• Words: Richard Lancaster Graphic: Kelvin Hawley

The Last Word: Don’t Play With Fire


Ever since humans first discovered the warming benefits of fire, our relationship with this phenomenon has thankfully been guarded. We know of its benefits, but we are still coming to grips with its unpredictability.

Fire, started either by humans or by natural means, can play out on a grand stage. Recent horrific scenes of fast moving wildfires in Greece and California, resulting in the deaths of many people and the destruction of countless homes and businesses, have lit up our television screens and headlined our newspapers, rekindling memories of Australia’s most devastating Black Saturday bushfires.

In February 2009, 180 Victorians died, 2,000 homes were destroyed, and millions head of stock and wildlife perished, all consumed by as many as 400 separate bushfires in one weekend. Earlier in February 1983, South Australia’s infamous Ash Wednesday bushfires caused the deaths of 28 people and the loss of countless stock and wildlife. These horrific worldwide firestorms had one thing in common - the weather. Low rainfall resulting in tinder-dry conditions, accompanied by high winds, is a sure recipe for a disastrous fire season. And one match, lightning strike or power failure can start it.

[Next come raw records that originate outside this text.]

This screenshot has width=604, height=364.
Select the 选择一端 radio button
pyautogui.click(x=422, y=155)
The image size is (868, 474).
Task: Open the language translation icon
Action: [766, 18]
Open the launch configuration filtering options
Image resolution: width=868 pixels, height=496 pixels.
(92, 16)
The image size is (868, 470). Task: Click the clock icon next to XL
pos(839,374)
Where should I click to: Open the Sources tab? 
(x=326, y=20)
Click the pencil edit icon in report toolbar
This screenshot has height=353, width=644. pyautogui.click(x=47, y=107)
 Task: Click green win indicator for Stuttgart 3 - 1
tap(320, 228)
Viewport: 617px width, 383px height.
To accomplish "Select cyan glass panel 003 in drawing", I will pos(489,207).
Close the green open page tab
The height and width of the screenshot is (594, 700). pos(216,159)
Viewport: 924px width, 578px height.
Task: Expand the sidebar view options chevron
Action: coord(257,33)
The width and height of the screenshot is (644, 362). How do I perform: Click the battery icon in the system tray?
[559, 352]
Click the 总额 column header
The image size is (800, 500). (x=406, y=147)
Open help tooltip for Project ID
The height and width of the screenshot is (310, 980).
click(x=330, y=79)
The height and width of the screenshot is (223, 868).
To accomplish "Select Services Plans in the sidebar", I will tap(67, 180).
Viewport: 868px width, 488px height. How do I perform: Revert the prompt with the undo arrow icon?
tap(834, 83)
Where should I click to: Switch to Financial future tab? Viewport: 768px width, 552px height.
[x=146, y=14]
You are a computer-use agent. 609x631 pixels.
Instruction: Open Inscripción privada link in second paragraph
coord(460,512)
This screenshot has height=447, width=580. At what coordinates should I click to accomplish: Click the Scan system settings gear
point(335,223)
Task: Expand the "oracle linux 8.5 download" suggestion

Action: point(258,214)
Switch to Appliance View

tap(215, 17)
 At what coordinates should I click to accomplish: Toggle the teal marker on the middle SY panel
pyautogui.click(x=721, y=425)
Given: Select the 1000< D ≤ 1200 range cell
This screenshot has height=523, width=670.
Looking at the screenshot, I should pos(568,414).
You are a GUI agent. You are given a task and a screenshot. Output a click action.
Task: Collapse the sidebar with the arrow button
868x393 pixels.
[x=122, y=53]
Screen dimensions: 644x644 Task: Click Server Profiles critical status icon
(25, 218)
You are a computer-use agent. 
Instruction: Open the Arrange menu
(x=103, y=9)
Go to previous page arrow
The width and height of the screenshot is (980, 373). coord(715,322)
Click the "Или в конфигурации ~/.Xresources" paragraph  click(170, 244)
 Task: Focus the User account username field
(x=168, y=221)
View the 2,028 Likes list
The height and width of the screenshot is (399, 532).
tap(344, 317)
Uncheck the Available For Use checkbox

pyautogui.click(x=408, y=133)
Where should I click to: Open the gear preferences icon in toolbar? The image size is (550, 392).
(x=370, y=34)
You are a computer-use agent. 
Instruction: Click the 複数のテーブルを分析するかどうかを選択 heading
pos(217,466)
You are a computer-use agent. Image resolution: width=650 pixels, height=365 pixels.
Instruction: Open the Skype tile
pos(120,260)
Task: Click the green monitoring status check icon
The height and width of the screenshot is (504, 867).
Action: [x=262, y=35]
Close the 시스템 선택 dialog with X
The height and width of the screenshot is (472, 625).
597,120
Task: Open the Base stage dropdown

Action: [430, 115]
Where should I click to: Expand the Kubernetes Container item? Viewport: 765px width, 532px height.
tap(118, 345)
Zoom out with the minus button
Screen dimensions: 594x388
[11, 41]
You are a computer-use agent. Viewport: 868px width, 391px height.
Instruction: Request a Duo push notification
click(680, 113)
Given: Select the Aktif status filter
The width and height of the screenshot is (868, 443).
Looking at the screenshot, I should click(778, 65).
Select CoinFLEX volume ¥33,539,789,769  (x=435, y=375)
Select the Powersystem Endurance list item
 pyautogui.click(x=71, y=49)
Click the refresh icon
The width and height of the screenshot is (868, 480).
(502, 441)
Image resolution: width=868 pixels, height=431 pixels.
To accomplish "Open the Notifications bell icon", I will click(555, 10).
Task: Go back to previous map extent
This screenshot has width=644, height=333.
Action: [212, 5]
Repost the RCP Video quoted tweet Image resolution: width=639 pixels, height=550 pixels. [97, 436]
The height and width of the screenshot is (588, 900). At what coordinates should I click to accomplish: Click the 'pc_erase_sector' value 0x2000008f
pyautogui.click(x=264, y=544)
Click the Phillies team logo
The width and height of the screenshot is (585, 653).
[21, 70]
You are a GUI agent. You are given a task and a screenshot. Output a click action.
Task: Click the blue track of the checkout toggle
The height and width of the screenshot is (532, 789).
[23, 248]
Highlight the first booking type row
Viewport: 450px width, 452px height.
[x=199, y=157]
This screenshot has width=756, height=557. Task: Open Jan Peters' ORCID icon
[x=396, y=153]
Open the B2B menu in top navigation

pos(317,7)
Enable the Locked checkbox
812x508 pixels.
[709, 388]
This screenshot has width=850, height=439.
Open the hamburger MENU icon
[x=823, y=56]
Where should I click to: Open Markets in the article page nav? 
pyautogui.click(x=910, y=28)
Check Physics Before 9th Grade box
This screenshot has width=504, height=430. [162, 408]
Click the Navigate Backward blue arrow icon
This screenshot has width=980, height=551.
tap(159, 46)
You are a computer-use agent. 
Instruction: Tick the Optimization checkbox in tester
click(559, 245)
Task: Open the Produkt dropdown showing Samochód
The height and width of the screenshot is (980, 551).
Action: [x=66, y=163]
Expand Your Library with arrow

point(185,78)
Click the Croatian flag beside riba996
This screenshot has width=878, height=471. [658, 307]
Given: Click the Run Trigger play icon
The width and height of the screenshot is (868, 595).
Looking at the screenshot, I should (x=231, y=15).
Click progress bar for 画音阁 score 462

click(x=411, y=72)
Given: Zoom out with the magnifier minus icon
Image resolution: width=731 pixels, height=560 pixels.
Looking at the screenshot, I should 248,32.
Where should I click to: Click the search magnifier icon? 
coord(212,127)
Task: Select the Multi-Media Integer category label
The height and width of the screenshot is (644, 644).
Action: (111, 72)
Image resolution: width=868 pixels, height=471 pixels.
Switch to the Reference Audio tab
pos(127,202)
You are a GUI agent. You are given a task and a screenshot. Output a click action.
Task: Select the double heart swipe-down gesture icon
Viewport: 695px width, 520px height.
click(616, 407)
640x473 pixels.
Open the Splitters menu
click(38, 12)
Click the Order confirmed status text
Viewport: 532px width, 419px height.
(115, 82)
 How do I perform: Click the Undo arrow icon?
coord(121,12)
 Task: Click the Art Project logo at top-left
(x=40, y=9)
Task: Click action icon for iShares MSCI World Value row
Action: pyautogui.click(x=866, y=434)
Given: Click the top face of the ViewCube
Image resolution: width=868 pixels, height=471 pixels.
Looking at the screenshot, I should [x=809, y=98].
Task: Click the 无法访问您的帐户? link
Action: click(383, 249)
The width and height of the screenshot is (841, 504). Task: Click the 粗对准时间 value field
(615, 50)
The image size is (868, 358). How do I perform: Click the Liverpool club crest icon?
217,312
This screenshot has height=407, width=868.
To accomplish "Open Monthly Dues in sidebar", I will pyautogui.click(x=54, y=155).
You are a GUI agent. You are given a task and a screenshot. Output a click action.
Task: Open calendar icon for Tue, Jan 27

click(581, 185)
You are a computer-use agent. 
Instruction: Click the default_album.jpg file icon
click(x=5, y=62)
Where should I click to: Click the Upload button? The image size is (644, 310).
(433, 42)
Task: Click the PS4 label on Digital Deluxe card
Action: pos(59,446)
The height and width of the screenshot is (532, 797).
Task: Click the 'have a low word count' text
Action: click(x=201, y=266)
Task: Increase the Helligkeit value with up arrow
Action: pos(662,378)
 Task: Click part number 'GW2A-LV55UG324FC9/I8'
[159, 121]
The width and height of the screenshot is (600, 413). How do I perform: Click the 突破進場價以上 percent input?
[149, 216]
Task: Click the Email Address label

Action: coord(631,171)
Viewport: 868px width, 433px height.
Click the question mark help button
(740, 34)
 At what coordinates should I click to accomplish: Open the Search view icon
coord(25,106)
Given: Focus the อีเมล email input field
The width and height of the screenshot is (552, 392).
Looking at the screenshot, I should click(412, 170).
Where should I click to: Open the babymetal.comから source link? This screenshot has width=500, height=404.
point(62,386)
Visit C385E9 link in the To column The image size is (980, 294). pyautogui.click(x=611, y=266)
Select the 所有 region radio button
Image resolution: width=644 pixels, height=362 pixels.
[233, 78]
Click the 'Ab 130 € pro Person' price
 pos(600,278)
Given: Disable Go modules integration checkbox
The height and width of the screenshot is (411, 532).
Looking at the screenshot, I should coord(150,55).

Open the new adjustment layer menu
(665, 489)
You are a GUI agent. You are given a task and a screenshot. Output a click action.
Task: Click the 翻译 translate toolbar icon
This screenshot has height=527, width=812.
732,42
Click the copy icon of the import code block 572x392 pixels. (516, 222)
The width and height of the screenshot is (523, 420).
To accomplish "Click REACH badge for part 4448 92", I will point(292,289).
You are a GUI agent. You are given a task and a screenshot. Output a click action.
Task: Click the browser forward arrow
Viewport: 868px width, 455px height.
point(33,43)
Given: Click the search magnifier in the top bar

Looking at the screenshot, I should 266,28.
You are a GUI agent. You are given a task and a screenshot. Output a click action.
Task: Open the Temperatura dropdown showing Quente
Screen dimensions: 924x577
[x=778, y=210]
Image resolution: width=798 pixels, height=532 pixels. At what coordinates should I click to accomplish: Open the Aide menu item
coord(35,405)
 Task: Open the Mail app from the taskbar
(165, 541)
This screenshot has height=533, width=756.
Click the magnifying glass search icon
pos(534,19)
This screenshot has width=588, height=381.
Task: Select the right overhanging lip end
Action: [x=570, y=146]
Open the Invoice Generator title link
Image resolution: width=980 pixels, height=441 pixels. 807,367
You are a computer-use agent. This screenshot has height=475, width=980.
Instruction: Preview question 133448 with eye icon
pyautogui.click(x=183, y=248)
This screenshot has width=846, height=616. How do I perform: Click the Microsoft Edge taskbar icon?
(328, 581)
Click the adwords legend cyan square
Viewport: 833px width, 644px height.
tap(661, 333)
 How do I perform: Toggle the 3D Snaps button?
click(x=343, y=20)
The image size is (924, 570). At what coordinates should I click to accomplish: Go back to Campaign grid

But closer to home, fire knows no boundaries; playing out on a smaller, yet equally devastating scale. Rarely a day goes by when we are not reminded of that fact. Nightly, our television screens show devastating scenes of home and business fires in our suburbs. Families losing loved ones, pets and treasured possessions, including their homes or businesses, acutely show us their anguish and we sympathise by offering assistance. So how safe are you from man’s so-called friend, Fire? Not very, many experts say!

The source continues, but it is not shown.